• Stated exercise a: Count how many lines of the records below contain the string "button", and give only that number.

• Source document:
Lok Adalat: the amicable rung

Lok Adalats are quick, free, mediation-style forums where the borrower and the bank sit across the table and try to reach a compromise. The award is binding and cannot be appealed, which is why banks use them only for small ticket loans where the amount in dispute is modest. The Reserve Bank from time to time raises the maximum pecuniary ceiling — usually around Rs 20 lakh — but the spirit is "settle small loans fast and cheap."

DRT: the specialised banking court

When dues to a bank or a consortium exceed Rs 20 lakh, the matter goes to a Debts Recovery Tribunal under the Recovery of Debts Due to Banks and Financial Institutions (RDDBFI) Act, 1993. The DRT is staffed by a Presiding Officer with judicial experience and a Recovery Officer who enforces orders. Appeals go to the Debts Recovery Appellate Tribunal (DRAT). DRTs were designed to be faster than civil courts, though pendency has dragged them in practice.

SARFAESI: skip the court, seize the asset

Definition: SARFAESI stands for the Securitisation and Reconstruction of Financial Assets and Enforcement of Security Interest Act, 2002. It empowers banks to enforce security interest in a secured loan without going through a court.

The SARFAESI procedure in a sentence: after an account is classified NPA, the bank issues a 60-day demand notice under Section 13(2); if the borrower does not pay, the bank issues a Section 13(4) notice and takes possession of the secured asset, then sells it through auction. Borrower remedies sit with the DRT — the borrower can file a Securitisation Application within 45 days. SARFAESI applies only to secured loans (the property must be mortgaged or hypothecated) and not to agricultural land. Asset Reconstruction Companies (ARCs) — registered with RBI under SARFAESI — buy bad loans from banks in bulk and run the recovery themselves.

IBC 2016: time-bound, creditor-in-control

Definition: The Insolvency and Bankruptcy Code (IBC), 2016 is a unified law that consolidates and replaces multiple older insolvency statutes. It puts corporate insolvency on a fixed clock, hands control of the company to a Resolution Professional, and lets creditors collectively decide what happens.

Adjudication:

  • NCLT (National Company Law Tribunal) handles corporate insolvency.
  • DRT handles individual and partnership insolvency.
  • NCLAT is the appellate body above NCLT; Supreme Court sits above NCLAT.

Process snapshot:

  1. Application is filed at NCLT by a financial creditor, operational creditor, or the corporate debtor itself.
  2. NCLT admits the case within 14 days, triggering a moratorium (Section 14) that freezes all suits and recoveries.

• Stated exercise b: Return, unchanged, the part of the text on bank loan recovery above that opens with the words containing "When dues to" and closes with "through a court.".

• Target pointing data:
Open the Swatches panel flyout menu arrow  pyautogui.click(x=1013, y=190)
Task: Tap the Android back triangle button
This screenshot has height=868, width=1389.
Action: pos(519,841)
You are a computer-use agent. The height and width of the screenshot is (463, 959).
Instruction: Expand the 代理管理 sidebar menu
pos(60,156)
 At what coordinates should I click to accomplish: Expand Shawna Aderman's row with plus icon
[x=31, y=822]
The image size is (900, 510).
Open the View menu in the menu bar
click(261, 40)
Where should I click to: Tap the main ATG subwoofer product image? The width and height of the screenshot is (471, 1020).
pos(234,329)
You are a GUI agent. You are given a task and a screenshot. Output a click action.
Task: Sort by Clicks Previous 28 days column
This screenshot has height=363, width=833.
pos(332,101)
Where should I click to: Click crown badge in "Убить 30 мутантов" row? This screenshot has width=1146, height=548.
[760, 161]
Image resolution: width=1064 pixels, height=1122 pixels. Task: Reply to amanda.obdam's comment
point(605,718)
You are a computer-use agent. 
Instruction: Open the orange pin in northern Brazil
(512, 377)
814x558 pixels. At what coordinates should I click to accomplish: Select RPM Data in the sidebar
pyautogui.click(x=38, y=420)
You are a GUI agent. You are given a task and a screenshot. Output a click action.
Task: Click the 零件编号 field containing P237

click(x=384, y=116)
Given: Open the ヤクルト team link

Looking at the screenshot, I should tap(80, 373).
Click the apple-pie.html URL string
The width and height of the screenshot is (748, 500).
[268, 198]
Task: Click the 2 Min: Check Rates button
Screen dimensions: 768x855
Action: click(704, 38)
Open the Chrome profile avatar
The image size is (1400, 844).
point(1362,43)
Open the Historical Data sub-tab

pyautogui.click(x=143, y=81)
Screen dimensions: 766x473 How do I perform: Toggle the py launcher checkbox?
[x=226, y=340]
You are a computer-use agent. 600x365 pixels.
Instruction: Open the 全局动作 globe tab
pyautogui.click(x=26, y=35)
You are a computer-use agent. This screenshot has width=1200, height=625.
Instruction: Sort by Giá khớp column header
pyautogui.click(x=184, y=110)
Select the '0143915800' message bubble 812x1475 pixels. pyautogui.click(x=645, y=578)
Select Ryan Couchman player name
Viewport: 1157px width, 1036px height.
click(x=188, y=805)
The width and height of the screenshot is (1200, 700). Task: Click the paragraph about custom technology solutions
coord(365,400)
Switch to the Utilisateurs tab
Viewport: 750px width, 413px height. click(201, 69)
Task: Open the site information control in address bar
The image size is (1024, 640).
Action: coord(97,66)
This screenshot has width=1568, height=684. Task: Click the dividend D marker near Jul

• Full answer a: 2

• Full answer b:
When dues to a bank or a consortium exceed Rs 20 lakh, the matter goes to a Debts Recovery Tribunal under the Recovery of Debts Due to Banks and Financial Institutions (RDDBFI) Act, 1993. The DRT is staffed by a Presiding Officer with judicial experience and a Recovery Officer who enforces orders. Appeals go to the Debts Recovery Appellate Tribunal (DRAT). DRTs were designed to be faster than civil courts, though pendency has dragged them in practice.

SARFAESI: skip the court, seize the asset

Definition: SARFAESI stands for the Securitisation and Reconstruction of Financial Assets and Enforcement of Security Interest Act, 2002. It empowers banks to enforce security interest in a secured loan without going through a court.